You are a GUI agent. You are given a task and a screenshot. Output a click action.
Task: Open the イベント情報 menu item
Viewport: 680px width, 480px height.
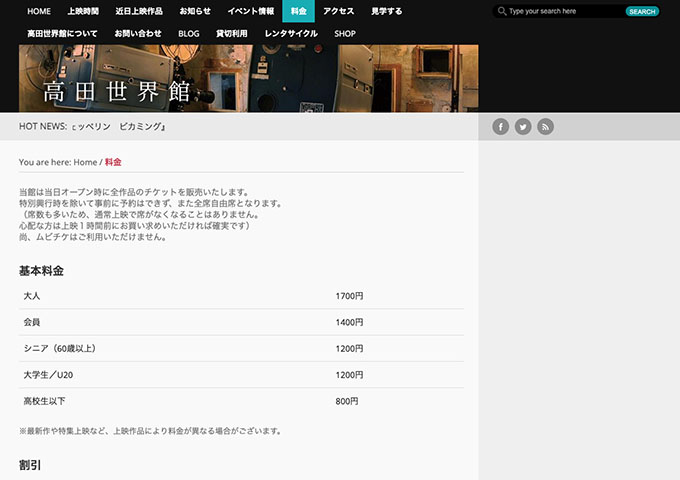pyautogui.click(x=251, y=11)
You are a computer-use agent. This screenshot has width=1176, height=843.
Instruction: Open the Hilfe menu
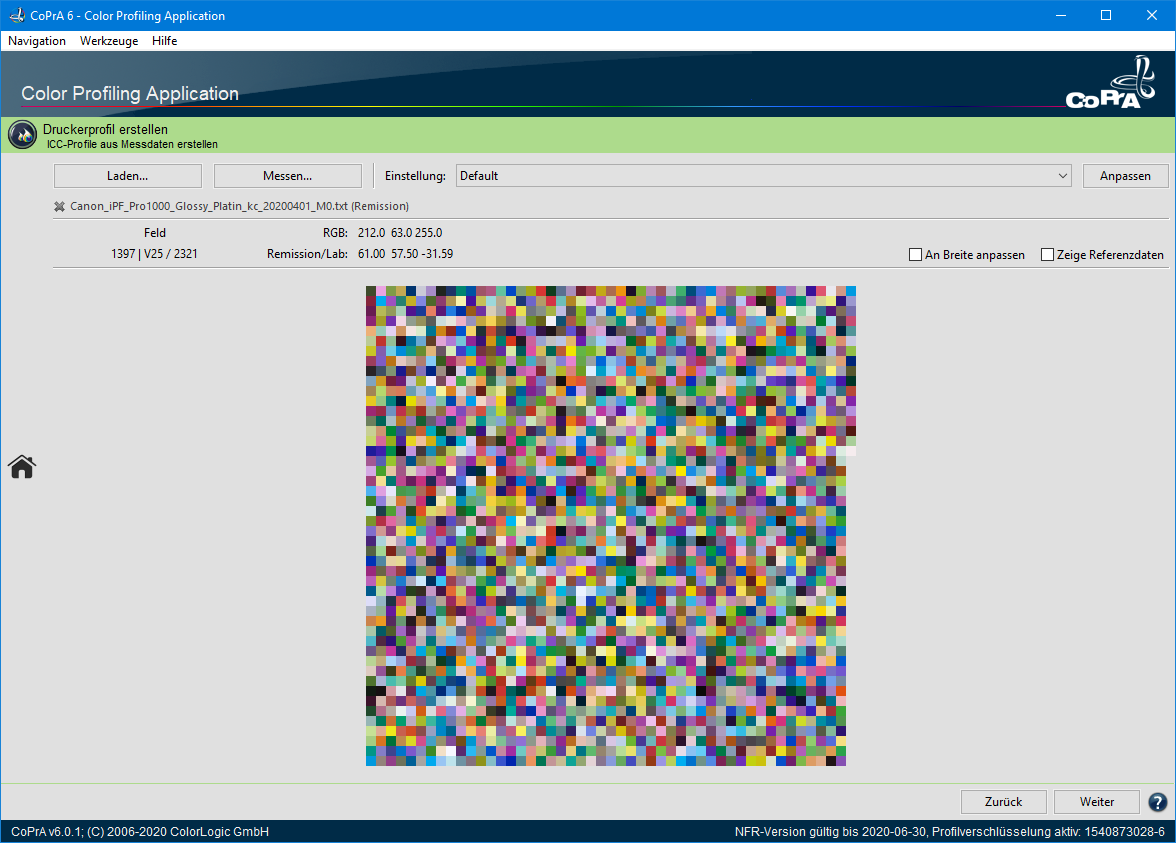click(x=165, y=41)
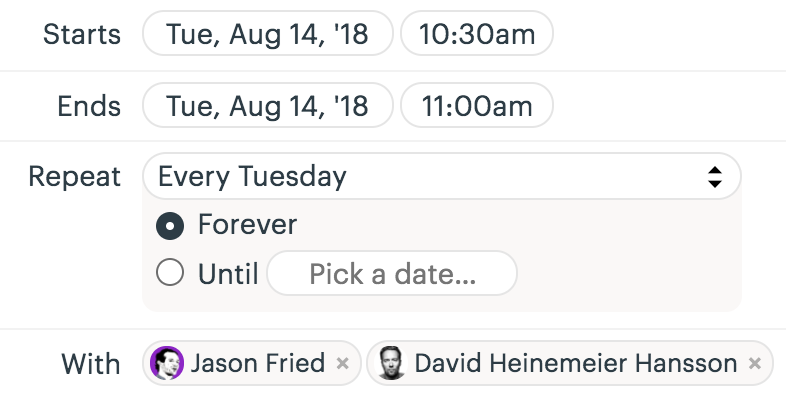Screen dimensions: 786x396
Task: Click the Repeat field label
Action: (75, 177)
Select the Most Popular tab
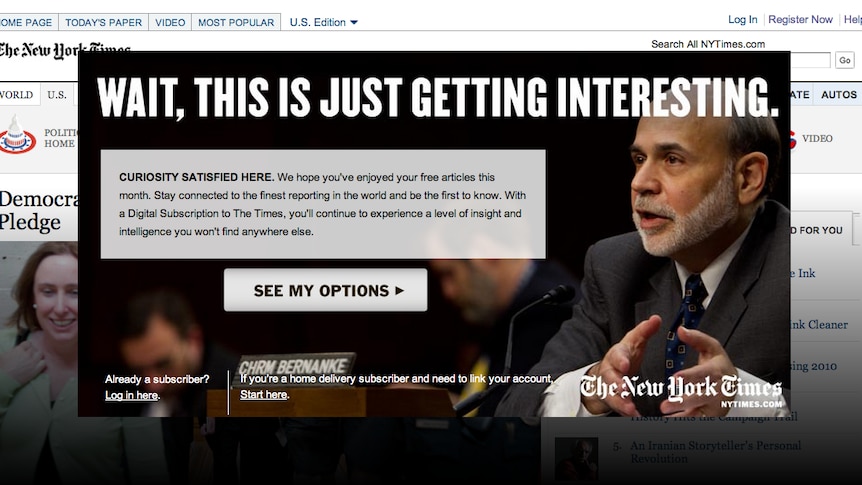Screen dimensions: 862x485 coord(236,23)
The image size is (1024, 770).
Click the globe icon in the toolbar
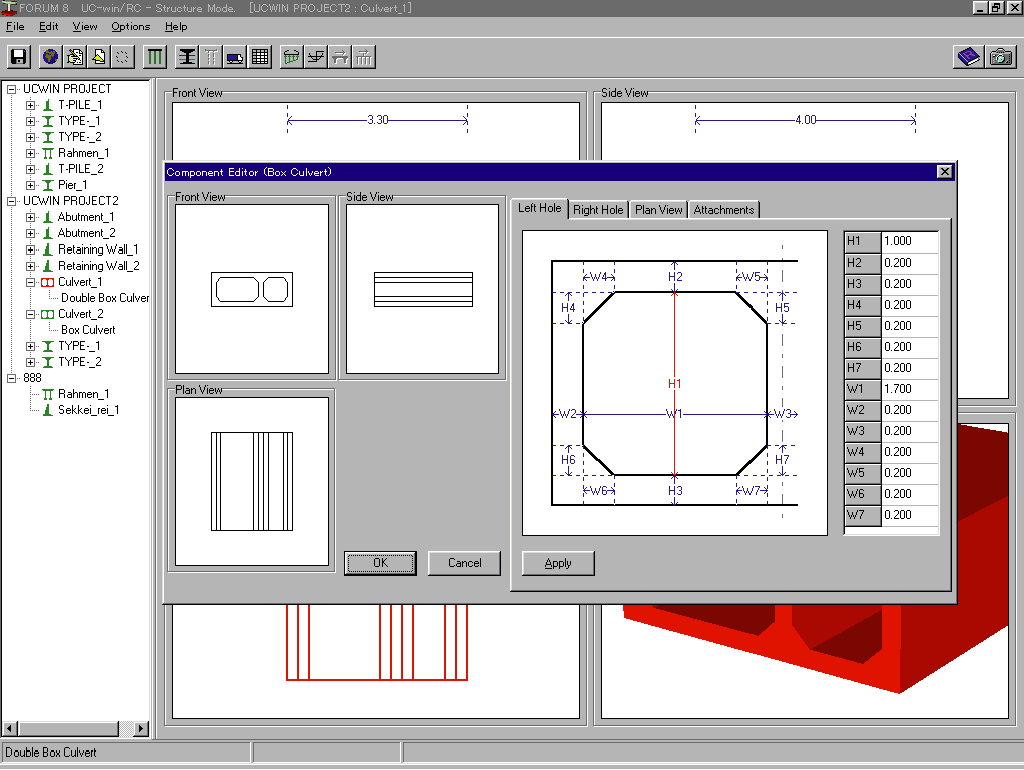(50, 57)
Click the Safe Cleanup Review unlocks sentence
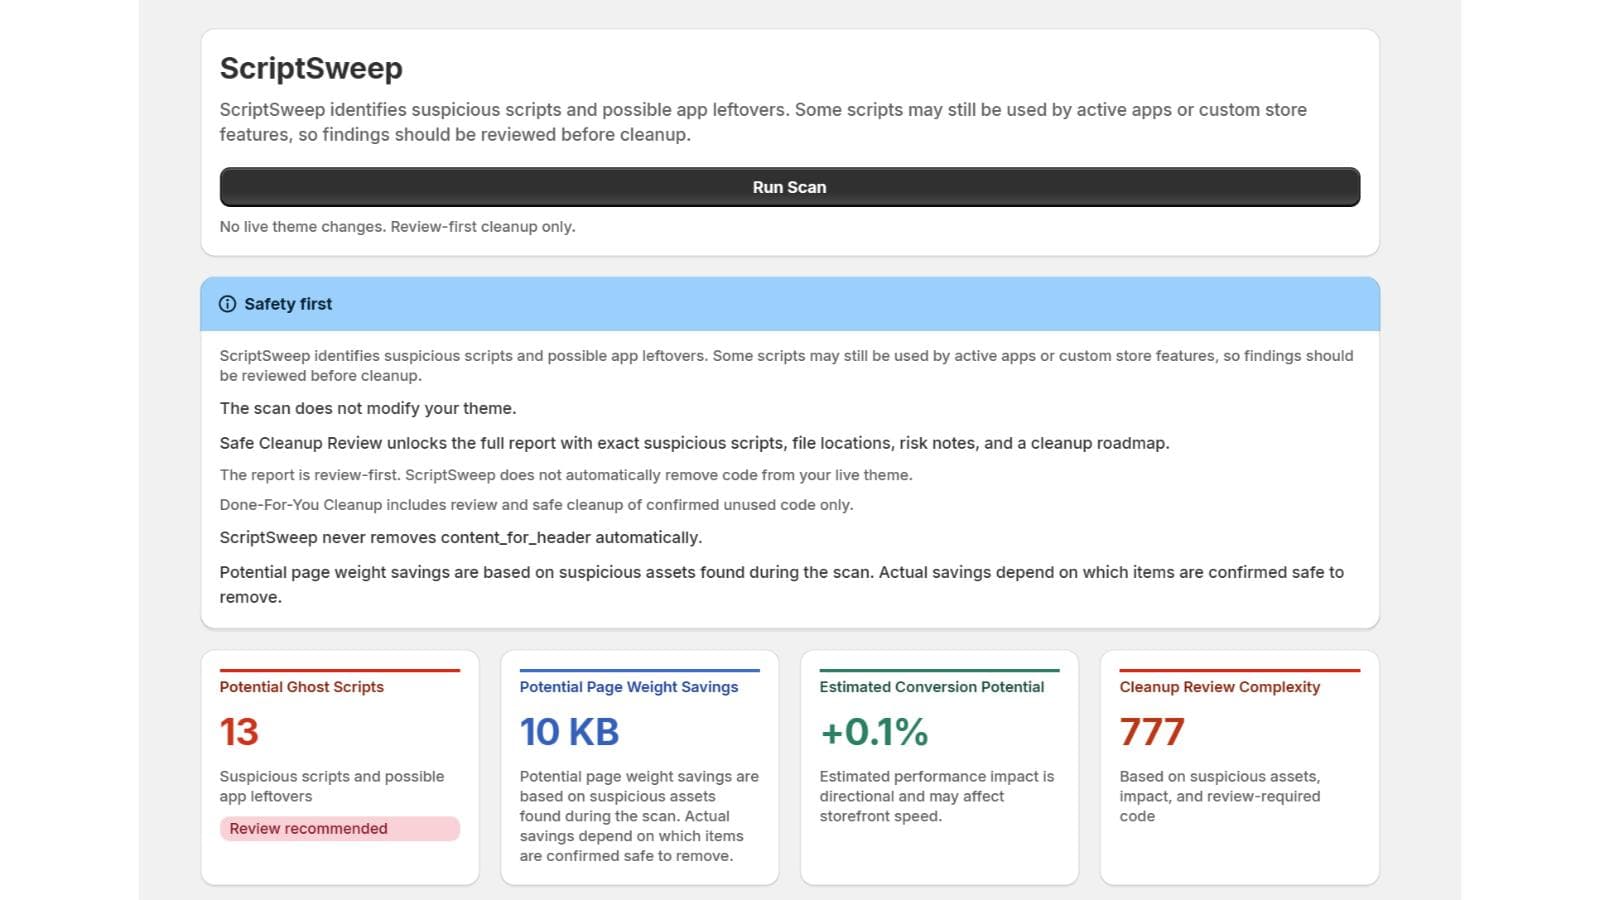This screenshot has height=900, width=1600. [694, 443]
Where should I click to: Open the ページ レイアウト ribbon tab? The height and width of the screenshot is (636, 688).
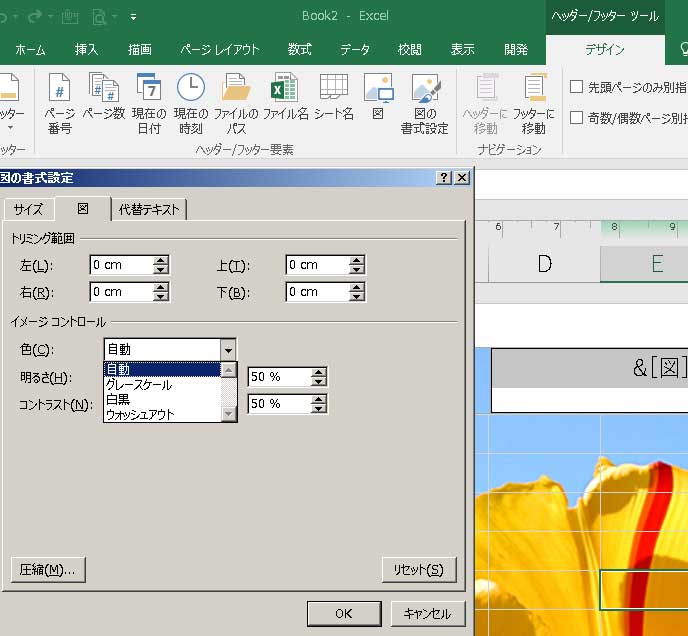tap(219, 49)
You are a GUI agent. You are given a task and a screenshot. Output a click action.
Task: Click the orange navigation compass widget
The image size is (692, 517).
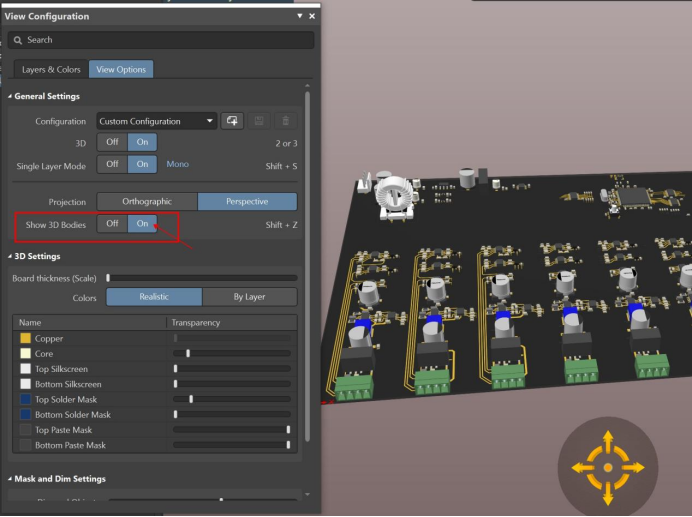[x=607, y=467]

━━━━━━━━━━━━━━━━

→ **ACTION ITEM**
Once more, please print all the lines above exactly, without their pictures.

→ **EXERCISE ANSWER**
You are a GUI agent. You are given a task and a screenshot. Output a click action.
Task: Open the イベント情報 menu item
Viewport: 680px width, 480px height.
pyautogui.click(x=251, y=11)
You are a computer-use agent. This screenshot has width=1176, height=843.
Instruction: Open the Hilfe menu
click(x=165, y=41)
Screen dimensions: 786x396
Task: Click the Repeat field label
Action: (75, 177)
Select the Most Popular tab
Screen dimensions: 862x485 coord(236,23)
The image size is (1024, 770).
Click the globe icon in the toolbar
(50, 57)
Click the Safe Cleanup Review unlocks sentence
This screenshot has height=900, width=1600. [694, 443]
Where should I click to: Open the ページ レイアウト ribbon tab? The height and width of the screenshot is (636, 688).
tap(219, 49)
You are a GUI agent. You are given a task and a screenshot. Output a click action.
Task: Click the orange navigation compass widget
The image size is (692, 517).
[x=607, y=467]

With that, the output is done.